With regard to the details admitted, the author believes that the remark made in Note 1, p. 175, regarding the departments of France, may be profitably extended according to the discretion of teachers. In more instances than that, details have been introduced into this work, not because the author would teach them to a class of his own, but because the great majority of teachers still think them indispensable.

The more important countries have been treated of in three parts, so as to render the course of study threefold in regard to them. The first part, printed in large type, contains that general information about the geography of a country, by means of which alone details can be properly allocated and interpreted. A few

questions have been added to this part, not for the purpose of enabling the student to examine himself on the letterpress, or of guiding the teacher in the examination of his class on the map, but merely to test and secure such an acquaintance with the map as it is both possible and desirable to retain throughout life,1 The second part consists of topographical details, and the third of supplementary matter, i.e., of matter only indirectly geographical. The whole contents of the first and third parts belong to the permanent stock of every well-educated person's geographical knowledge. No one can be expected to retain permanently all the topographical details; but he who acquires the greatest mastery over them at school, is likely to retain the largest share of them in after life.

The lists of political divisions and natural features, which precede the description of each country, are intended specially for the guidance of those whose maps contain many more names than are wanted for school purposes. The natural features have been arranged very nearly as they stand in the map, in order that their relative position may be impressed on the pupil's mind whenever he refers to the lists. By the classification of towns and remarkable places according to the river-basins and coastlines, with which the topographical details conclude, provision is made for a twofold examination, one bringing out the political, and another the natural relations, of each place.

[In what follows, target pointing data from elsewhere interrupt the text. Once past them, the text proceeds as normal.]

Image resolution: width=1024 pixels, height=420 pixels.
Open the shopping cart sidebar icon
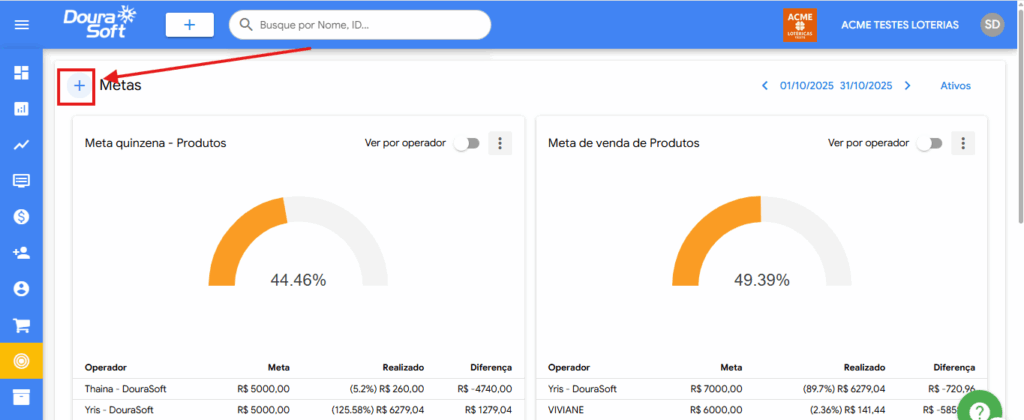point(21,325)
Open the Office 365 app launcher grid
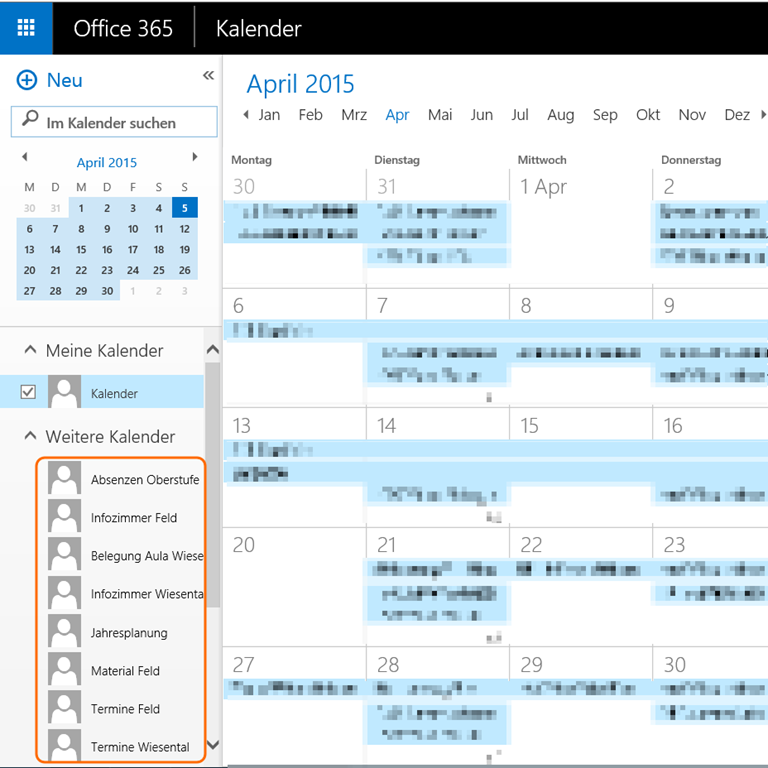The width and height of the screenshot is (768, 768). [x=26, y=27]
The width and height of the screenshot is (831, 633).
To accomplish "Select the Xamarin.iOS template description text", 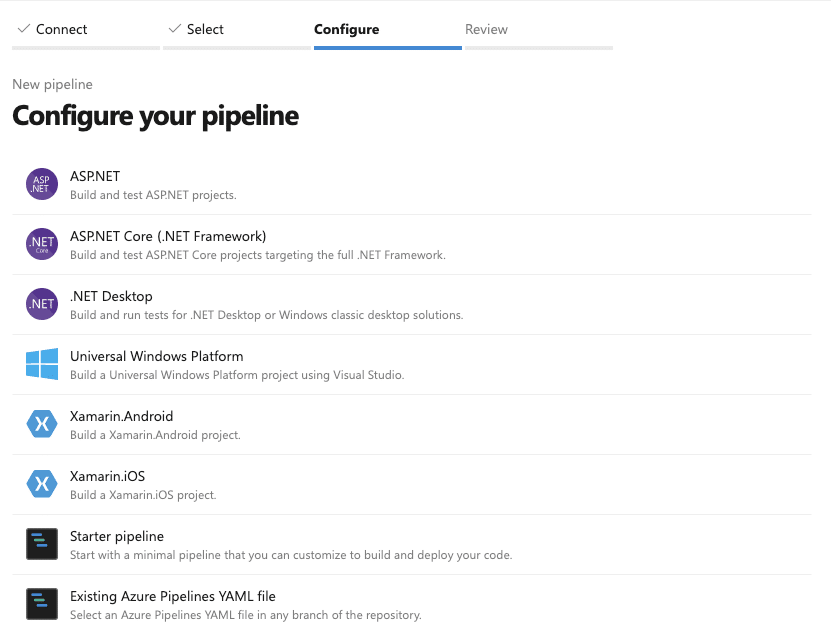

1 It is necessary to mention here that through a misapprehension on the part of the superintendent of the press, the questions are more numerous than is consistent with the author's object as explained above. Those who appreciate that object are recommended to attend, in the map of Ireland (p. 95), only to Nos. 1-13; in that of Prussia (p. 137), only to Nos. 1-7; in that of Denmark (p. 143), only to Nos. 7-10; in that of Austria (p. 169), only to Nos. 9-16, and 21-25; in that of France (p. 184), only to Nos. 1-15; and in that of the Iberian Peninsula (p. 198), only to Nos. 1-9, and 25-28.